Artigo de Opinião de Elói Gouveia Santos – Responsável de Comunicação Empresa Pública Municipal

Uma figura maior da Ibéria – a tal jangada de pedra – teria festejado 100 anos nesta semana. Do alto do nosso amor pátrio somos tentados a dizer que é português. E é, em bom rigor. A questão que se coloca é a de saber se um génio tem pátria, pode ele ser agrilhoado pelas fronteiras dos países?  

Poucas vezes se terá visto uma tão grande influência de um autor. Por detrás da máscara sisuda está uma obra divertidíssima, escrita por alguém que é um mestre da ironia. Parece estranho imaginarmos que alguém com uma máscara de ferro possa ter sentido de humor. Entre os apreciadores da obra de Saramago, nos quais me incluo, discute-se qual será o melhor romance, ou se preferirem, a  magnum opus.

Os estudiosos aferirão por outras métricas. O leitor amador tem a vantagem de ser livre de escolher pelo simples facto de gostar disto em detrimento daquilo.  

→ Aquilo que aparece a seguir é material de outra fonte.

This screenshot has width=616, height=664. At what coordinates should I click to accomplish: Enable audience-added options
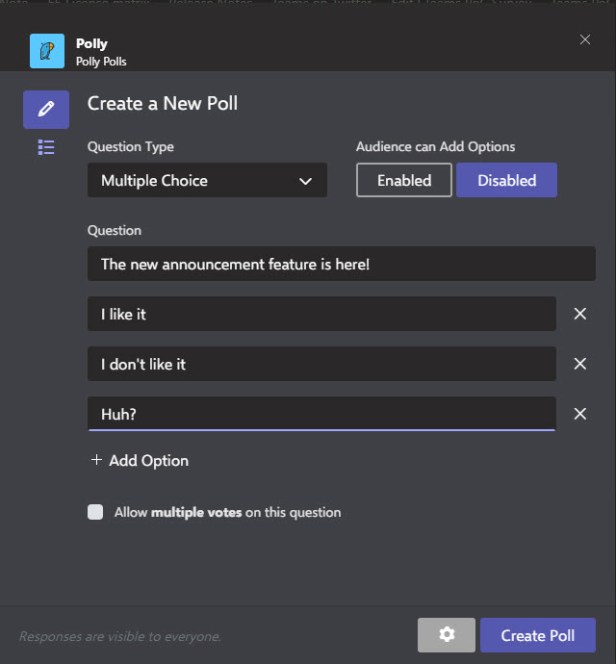point(404,181)
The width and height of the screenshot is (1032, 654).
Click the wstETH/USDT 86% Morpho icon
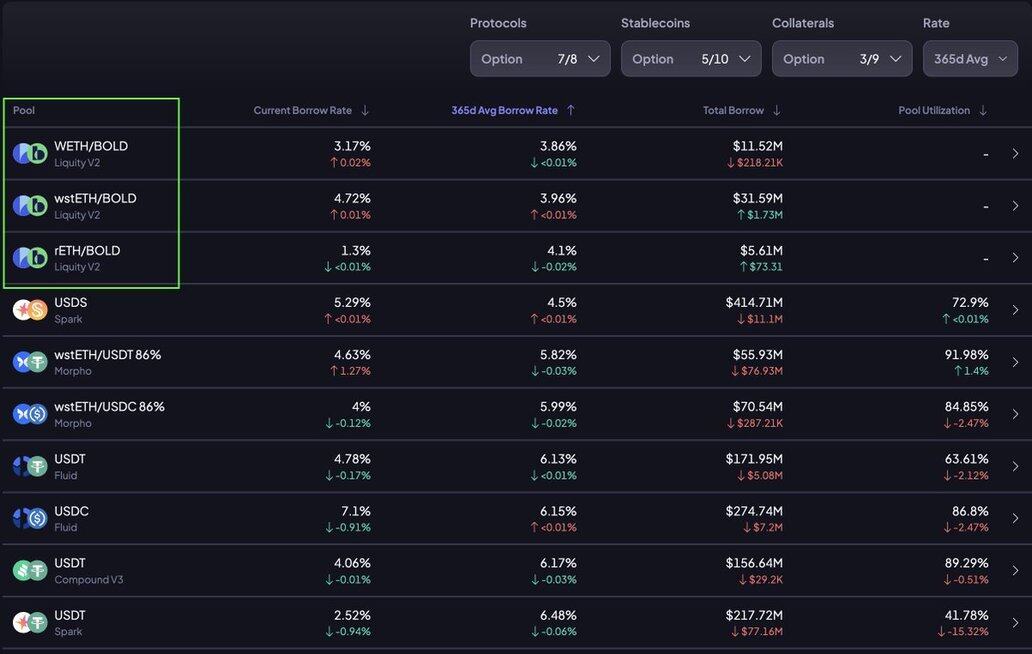30,362
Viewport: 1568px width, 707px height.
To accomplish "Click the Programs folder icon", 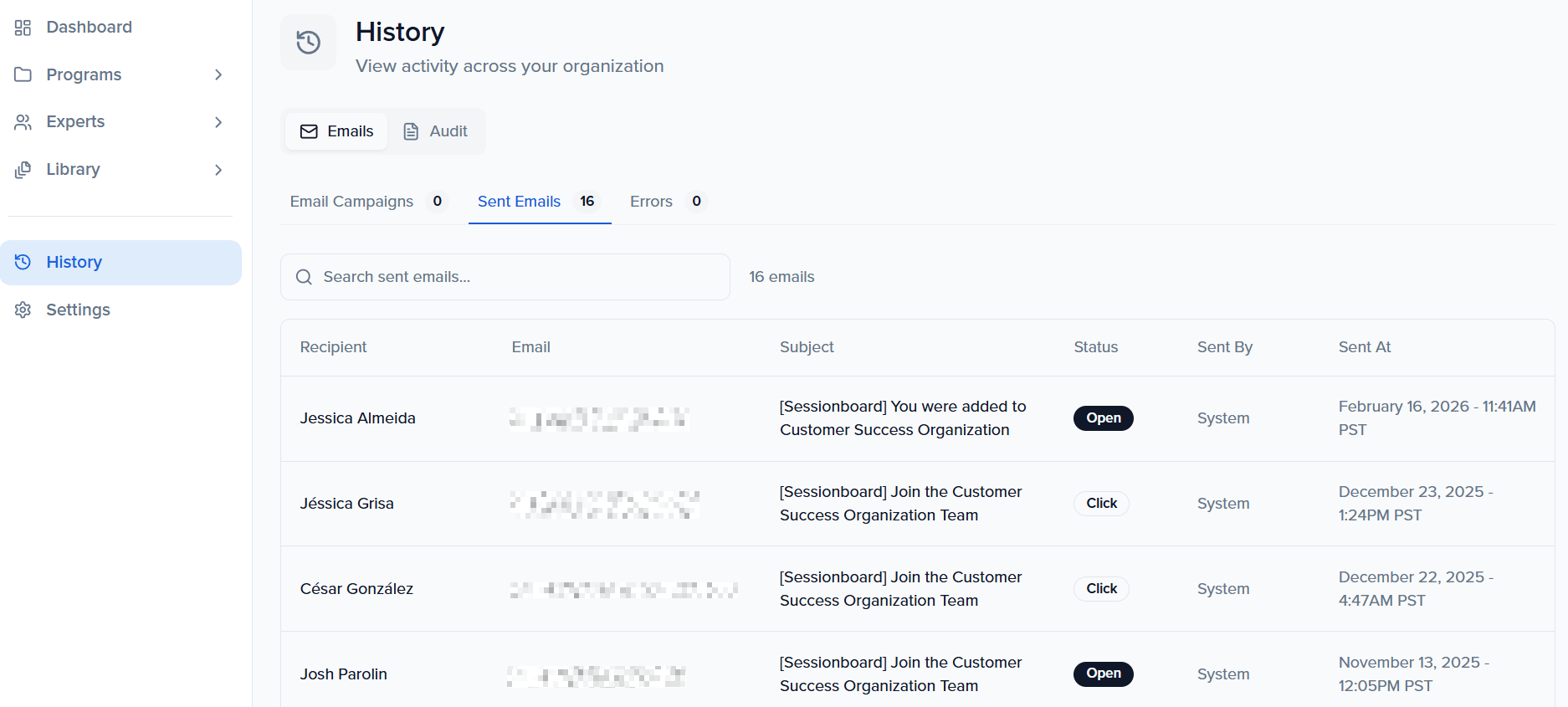I will (x=23, y=74).
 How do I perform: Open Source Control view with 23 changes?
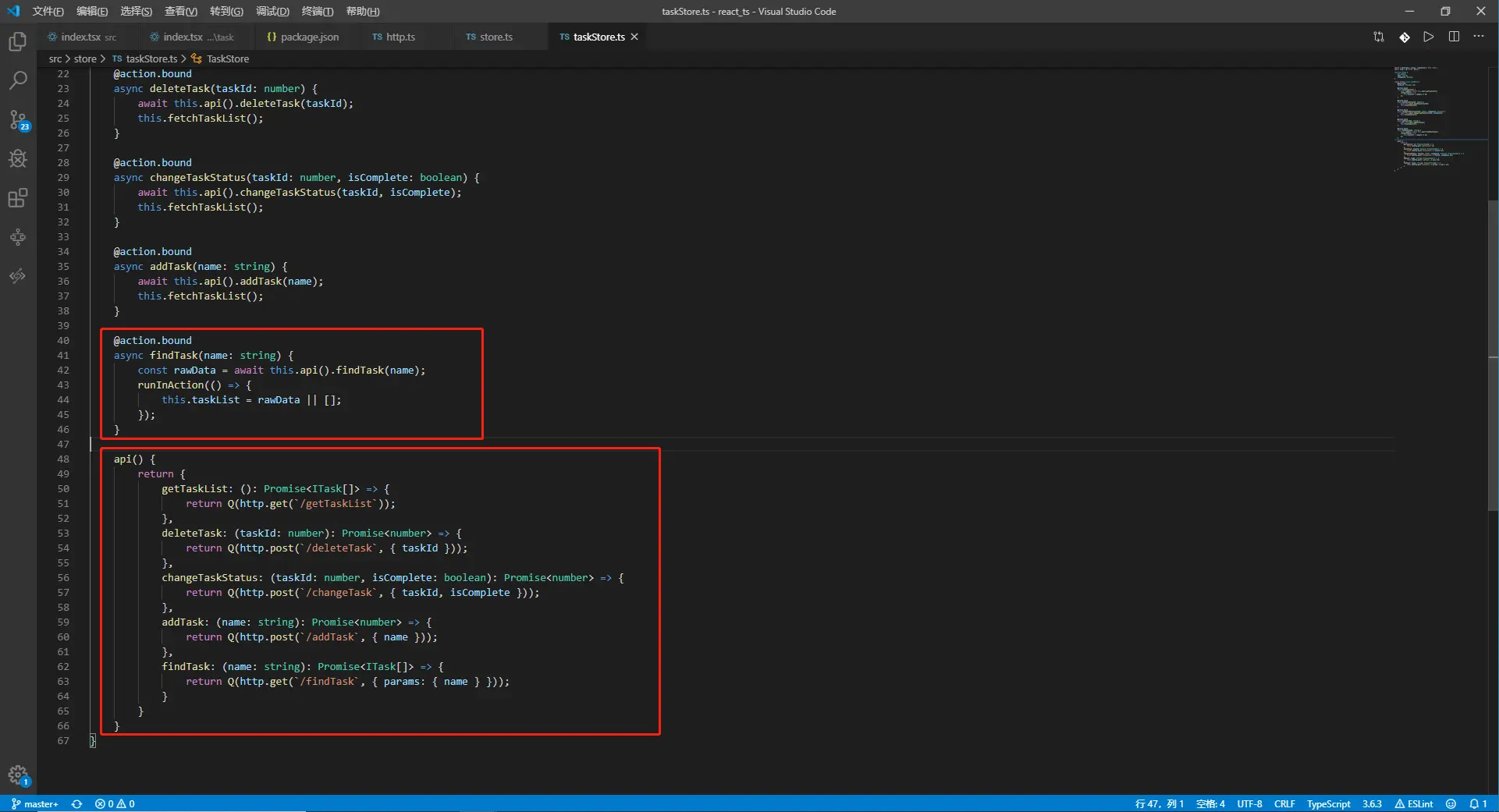click(18, 120)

A minha escolha recai na obra ” As Intermitências da Morte” pela desfaçatez, pela ousadia que Saramago teve de desafiar aquilo que inevitavelmente (nos) vence sempre. Mesmo sabendo da derrota anunciada não se coibiu de escarnecer. Como? Pensando.  

A espessura de pensamento é a marca de água de José Saramago. Discordemos ou concordemos com as abordagens, há algo que sempre marca presença nos escritos: a desconstrução, a reflexão. Sempre foi capaz de atirar pedradas ao status quo. 

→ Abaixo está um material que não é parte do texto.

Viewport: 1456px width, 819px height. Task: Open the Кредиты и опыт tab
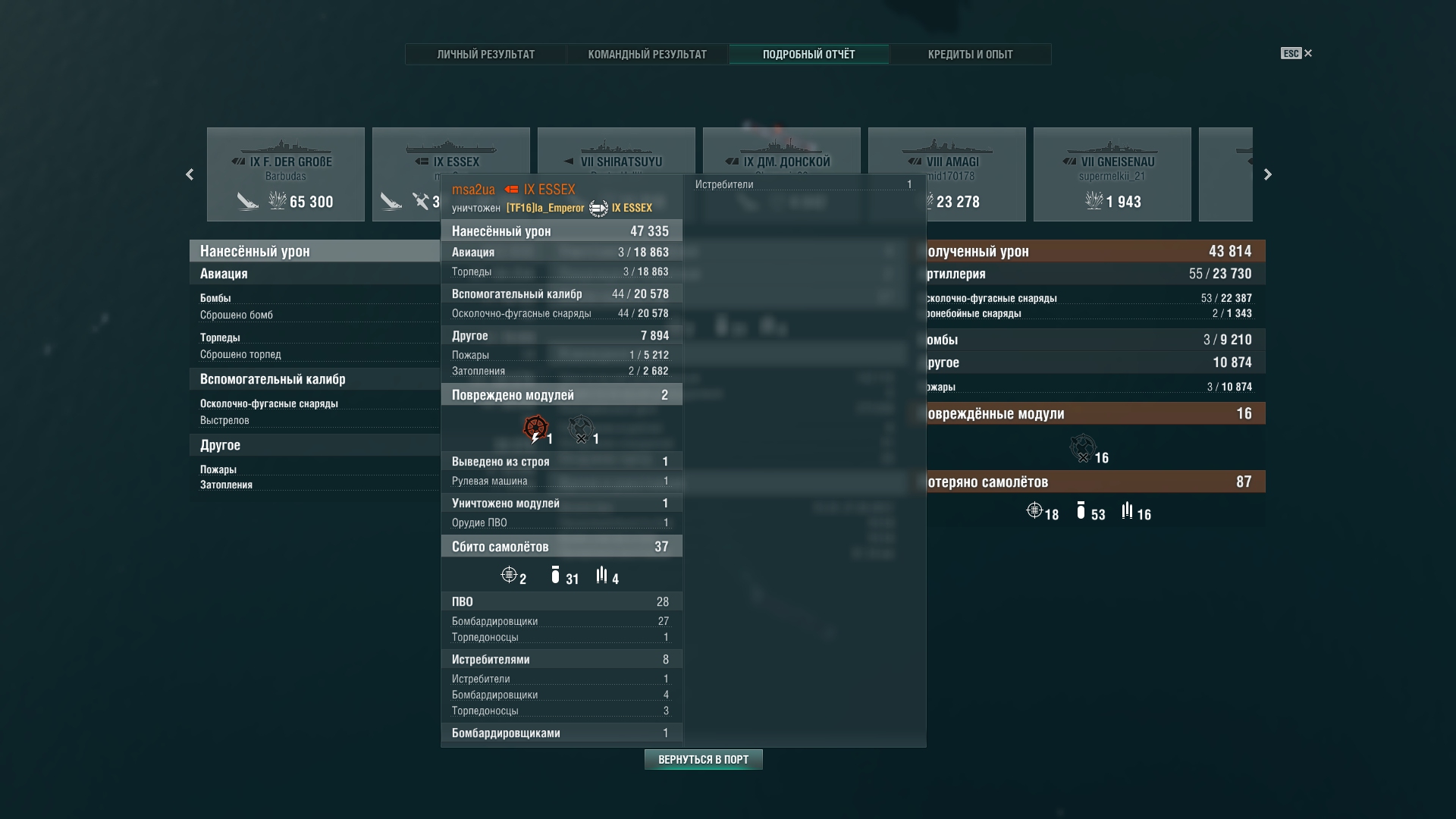click(970, 55)
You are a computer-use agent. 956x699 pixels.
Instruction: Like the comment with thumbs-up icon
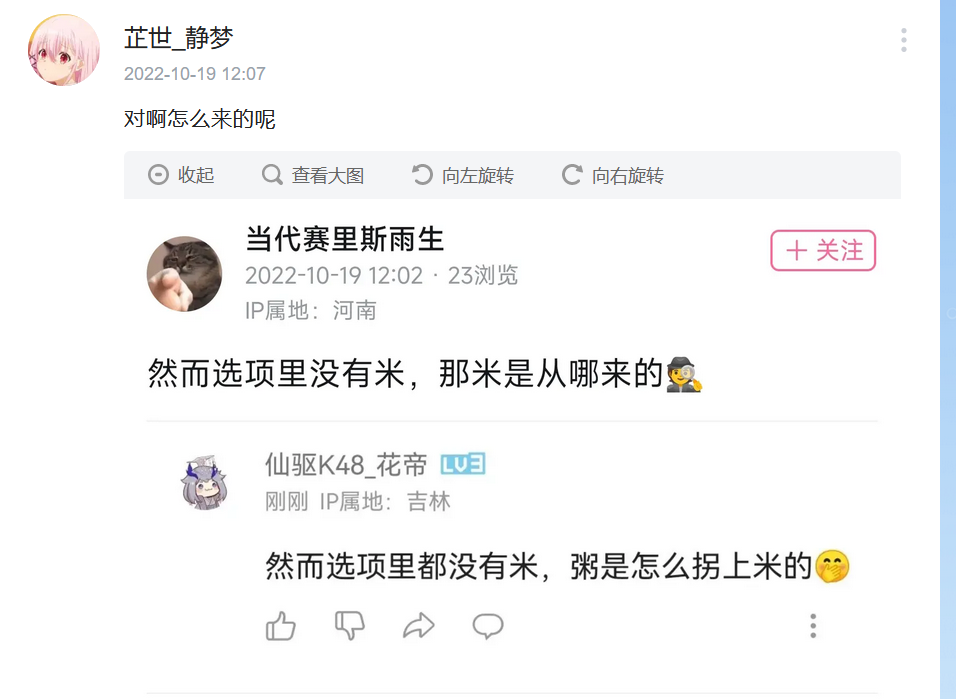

Pouco agradecimento tem merecido Sousa Lara que, coitado, sem querer, catapultou a carreira de José Saramago. E aqui se lhe deixa a devida nota (de rodapé). 

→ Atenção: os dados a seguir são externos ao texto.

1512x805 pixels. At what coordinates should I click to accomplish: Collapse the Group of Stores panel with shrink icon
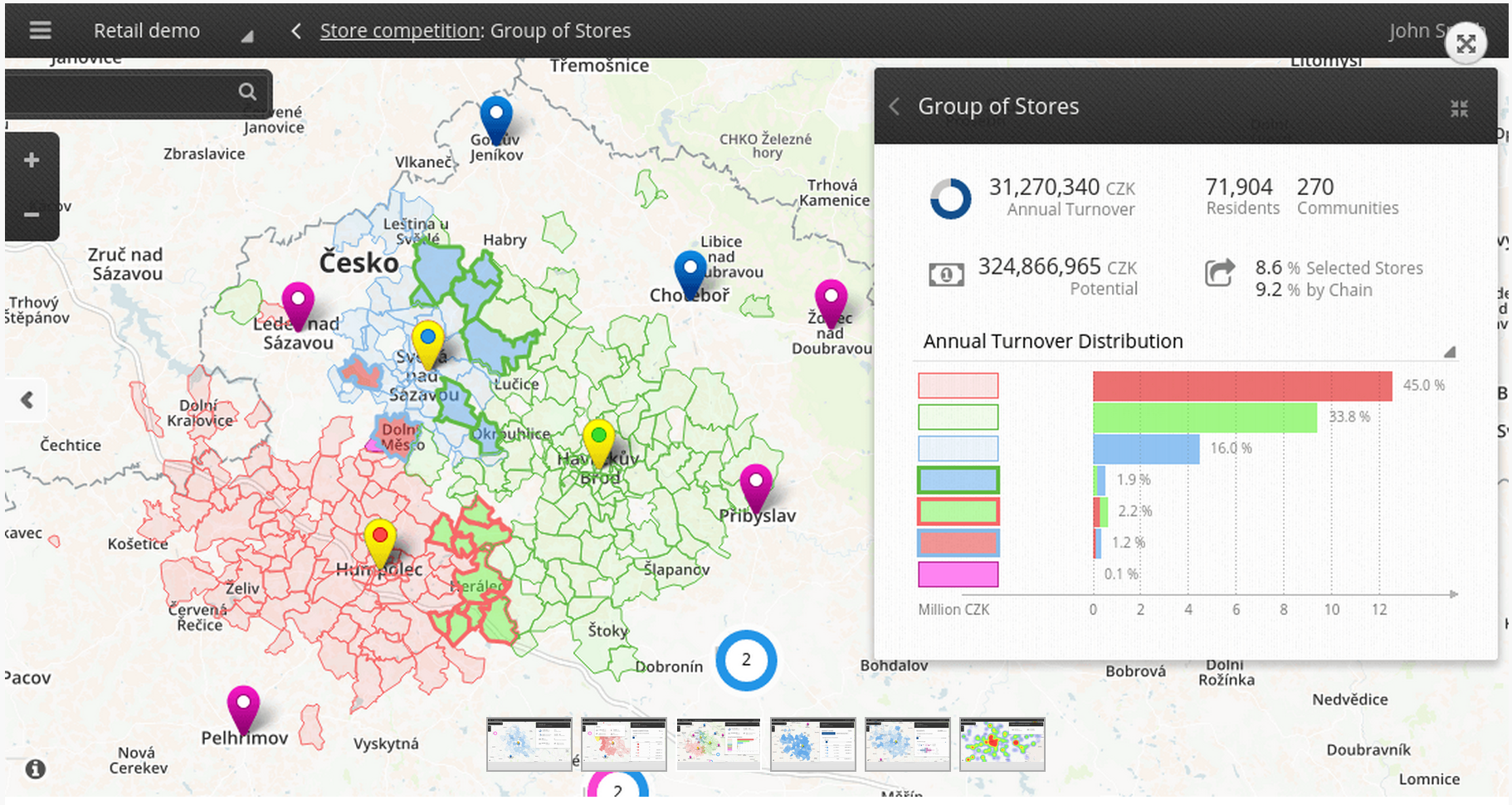tap(1459, 106)

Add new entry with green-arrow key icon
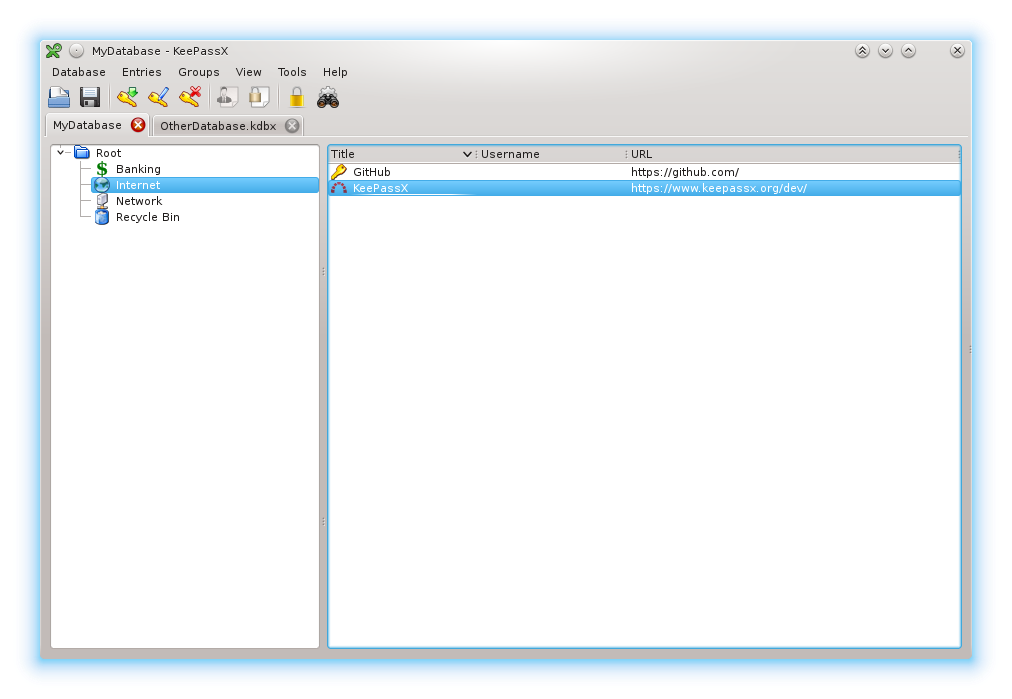127,97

Os herdeiros de Saramago (oficiais e oficiosos) são a prova de que a morte não atinge os maiores. E ei-los a continuar a obra do mestre. Não os livros, mas a obra: a arte de indagar, a audácia de pensar e de provocar a sociedade.  

Numa época em que é fácil achar que tudo vai mal, que nos sirva de ânimo a extraordinária geração de escritores: Afonso Cruz, Valter Hugo Mãe, Gonçalo M. Tavares, Lídia Jorge, João Tordo e tantos, tantos, outros. Só para mencionar alguns. Lê-los é remédio contra os confinamentos, daqueles que mais não são do que atavismos crónicos.  Devagar, devagarinho, vamos empurrando os emperrados neurónios. Só mais um pouco. Estendemos a pesada linha da imaginação. Só mais um pouquinho. 

A capacidade que certos autores têm de nos conquistar pelo pensamento, pela beleza do somatório das palavras é um dom.  

Mais do que estátuas ou honrarias, os escrevedores merecem ser lidos. Não existe, creio, maior homenagem.  

Empreendamos essa viagem. Terminemos com grande desfaçatez, roubando o genial autor que já cá não está para se defender: “A viagem não acaba nunca. Só os viajantes acabam. E mesmo esses podem prolongar-se em memória, em lembrança, em narrativa”.